» Exercise brief: Search the material for lines containing the word "computer", and copy each one.

» Dataset records:
════════════════
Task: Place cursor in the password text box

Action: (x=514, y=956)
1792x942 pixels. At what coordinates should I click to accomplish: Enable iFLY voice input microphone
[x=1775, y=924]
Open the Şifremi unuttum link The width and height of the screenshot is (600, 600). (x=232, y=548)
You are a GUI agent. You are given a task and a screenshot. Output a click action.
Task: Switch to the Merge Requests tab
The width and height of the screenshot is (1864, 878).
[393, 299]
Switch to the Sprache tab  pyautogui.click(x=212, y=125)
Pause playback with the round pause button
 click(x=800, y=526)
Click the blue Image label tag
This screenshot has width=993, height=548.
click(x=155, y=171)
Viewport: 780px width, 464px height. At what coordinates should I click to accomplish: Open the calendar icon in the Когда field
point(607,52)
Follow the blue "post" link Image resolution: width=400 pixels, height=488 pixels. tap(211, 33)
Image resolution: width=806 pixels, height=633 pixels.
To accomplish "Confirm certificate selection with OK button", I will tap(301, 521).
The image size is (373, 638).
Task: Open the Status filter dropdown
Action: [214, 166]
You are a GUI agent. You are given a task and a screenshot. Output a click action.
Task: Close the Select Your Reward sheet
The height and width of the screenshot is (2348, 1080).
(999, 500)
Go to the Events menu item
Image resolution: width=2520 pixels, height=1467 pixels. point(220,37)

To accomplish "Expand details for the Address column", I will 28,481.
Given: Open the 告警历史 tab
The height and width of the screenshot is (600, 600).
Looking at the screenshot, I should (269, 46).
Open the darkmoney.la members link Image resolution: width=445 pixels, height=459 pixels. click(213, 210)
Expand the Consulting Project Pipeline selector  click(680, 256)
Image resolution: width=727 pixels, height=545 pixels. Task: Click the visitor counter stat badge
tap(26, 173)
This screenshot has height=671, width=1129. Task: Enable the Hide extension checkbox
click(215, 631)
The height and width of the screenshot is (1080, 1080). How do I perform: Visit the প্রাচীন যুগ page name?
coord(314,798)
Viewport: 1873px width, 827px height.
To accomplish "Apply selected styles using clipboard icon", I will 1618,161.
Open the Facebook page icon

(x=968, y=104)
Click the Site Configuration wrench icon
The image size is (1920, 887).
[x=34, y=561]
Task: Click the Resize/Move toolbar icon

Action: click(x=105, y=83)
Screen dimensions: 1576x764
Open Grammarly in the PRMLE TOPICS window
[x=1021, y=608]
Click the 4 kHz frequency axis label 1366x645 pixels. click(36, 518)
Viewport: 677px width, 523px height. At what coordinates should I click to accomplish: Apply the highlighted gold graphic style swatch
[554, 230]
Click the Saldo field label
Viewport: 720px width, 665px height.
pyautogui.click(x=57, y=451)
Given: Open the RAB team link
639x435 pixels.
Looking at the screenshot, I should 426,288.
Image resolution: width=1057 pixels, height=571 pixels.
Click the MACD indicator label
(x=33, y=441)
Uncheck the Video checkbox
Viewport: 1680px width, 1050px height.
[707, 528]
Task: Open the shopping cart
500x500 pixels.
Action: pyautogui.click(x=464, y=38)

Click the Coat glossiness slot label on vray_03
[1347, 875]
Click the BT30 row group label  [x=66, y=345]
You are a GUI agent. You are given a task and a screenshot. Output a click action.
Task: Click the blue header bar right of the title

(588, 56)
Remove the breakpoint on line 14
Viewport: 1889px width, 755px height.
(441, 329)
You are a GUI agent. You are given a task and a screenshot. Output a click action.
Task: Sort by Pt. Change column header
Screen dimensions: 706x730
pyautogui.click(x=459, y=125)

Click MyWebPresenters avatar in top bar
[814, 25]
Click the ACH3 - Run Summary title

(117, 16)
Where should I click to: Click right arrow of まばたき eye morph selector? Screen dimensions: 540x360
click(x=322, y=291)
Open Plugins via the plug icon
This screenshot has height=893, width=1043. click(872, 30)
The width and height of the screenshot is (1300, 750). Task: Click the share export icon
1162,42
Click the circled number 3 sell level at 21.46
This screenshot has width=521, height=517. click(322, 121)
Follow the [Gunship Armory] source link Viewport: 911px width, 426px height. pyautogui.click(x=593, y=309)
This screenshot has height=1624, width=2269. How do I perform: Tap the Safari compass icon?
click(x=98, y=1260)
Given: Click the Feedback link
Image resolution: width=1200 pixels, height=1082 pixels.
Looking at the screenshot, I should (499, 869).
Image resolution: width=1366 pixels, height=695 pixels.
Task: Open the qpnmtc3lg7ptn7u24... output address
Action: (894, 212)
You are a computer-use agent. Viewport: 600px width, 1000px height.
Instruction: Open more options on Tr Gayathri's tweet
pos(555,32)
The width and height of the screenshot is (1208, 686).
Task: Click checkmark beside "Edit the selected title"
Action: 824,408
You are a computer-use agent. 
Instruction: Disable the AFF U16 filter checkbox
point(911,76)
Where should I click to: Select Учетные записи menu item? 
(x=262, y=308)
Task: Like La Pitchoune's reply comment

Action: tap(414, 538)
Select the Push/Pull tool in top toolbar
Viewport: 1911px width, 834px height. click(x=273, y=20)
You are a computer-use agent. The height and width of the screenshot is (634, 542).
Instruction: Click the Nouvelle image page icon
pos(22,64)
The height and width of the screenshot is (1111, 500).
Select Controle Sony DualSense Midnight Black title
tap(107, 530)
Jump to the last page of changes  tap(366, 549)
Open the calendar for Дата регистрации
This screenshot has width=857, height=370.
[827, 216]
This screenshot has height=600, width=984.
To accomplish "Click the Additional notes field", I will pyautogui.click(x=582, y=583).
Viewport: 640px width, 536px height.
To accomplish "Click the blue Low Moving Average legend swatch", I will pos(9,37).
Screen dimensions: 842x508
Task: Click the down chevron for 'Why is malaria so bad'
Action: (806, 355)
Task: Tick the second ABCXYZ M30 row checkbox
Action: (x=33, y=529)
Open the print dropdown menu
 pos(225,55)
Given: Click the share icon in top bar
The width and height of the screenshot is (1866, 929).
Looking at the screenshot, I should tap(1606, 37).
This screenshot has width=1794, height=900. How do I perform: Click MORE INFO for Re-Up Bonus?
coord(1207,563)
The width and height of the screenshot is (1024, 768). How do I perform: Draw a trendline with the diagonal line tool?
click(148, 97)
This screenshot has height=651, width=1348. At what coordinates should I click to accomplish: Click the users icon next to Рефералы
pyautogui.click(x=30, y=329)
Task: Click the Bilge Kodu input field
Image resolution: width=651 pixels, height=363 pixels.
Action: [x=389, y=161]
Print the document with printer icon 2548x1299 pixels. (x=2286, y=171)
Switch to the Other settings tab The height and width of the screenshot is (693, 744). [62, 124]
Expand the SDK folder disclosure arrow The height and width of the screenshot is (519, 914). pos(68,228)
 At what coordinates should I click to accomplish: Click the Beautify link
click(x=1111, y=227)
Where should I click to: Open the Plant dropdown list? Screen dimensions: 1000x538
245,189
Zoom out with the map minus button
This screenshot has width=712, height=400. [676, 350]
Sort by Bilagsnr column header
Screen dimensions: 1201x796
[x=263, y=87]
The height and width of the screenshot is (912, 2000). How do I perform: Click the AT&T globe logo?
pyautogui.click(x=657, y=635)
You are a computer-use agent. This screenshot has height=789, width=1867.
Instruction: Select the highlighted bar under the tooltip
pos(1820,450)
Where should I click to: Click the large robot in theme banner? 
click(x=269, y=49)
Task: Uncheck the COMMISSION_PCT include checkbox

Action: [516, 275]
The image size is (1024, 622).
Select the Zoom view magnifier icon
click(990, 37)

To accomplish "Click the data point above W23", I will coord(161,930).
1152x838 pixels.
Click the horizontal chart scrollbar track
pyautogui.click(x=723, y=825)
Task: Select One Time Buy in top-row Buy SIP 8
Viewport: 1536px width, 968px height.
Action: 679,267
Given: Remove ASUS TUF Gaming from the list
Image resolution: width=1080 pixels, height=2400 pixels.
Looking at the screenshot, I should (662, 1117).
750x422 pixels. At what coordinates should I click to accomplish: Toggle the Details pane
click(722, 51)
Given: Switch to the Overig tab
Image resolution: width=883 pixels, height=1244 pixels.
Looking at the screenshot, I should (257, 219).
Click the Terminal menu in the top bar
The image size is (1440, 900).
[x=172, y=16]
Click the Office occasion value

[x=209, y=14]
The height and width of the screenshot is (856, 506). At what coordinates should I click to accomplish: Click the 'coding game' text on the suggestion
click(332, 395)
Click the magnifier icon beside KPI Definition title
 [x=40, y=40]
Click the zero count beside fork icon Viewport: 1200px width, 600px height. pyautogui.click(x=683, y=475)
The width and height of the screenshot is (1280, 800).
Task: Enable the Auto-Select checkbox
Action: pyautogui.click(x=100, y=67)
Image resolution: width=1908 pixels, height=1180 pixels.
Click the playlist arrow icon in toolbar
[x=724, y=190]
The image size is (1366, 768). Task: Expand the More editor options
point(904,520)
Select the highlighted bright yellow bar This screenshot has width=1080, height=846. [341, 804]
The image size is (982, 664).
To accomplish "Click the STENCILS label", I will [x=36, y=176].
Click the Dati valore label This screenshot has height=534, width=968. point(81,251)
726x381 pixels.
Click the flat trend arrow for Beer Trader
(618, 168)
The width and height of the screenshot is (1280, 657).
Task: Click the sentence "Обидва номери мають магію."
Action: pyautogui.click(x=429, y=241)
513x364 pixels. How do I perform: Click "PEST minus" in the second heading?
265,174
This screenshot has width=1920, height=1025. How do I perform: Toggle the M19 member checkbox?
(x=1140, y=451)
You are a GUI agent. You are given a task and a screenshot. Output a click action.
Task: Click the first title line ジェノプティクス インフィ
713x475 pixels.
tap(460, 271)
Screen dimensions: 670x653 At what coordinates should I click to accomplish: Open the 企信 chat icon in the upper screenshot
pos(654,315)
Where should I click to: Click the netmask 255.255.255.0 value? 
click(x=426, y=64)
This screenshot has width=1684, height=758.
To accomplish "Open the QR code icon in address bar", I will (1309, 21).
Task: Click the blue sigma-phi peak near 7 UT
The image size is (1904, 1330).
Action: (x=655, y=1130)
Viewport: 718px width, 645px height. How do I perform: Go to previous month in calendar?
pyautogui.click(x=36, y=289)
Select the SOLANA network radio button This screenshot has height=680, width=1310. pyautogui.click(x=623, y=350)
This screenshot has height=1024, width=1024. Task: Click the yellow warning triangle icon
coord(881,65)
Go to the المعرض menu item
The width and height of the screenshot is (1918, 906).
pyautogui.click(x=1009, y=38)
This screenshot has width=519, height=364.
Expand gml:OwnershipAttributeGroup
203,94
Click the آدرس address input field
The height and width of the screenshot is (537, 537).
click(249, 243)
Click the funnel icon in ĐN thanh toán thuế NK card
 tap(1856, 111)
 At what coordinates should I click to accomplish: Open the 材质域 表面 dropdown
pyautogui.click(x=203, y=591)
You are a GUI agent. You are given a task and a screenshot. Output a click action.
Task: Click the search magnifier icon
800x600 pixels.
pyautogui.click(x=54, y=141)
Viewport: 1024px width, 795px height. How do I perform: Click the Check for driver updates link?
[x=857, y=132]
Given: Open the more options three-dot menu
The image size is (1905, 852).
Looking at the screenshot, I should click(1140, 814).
════════════════
» Exercise answer:
You are a computer-use agent. Viewport: 600px width, 1000px height.
You are a computer-use agent. 
You are a computer-use agent. The height and width of the screenshot is (634, 542).
You are a computer-use agent. This screenshot has height=789, width=1867.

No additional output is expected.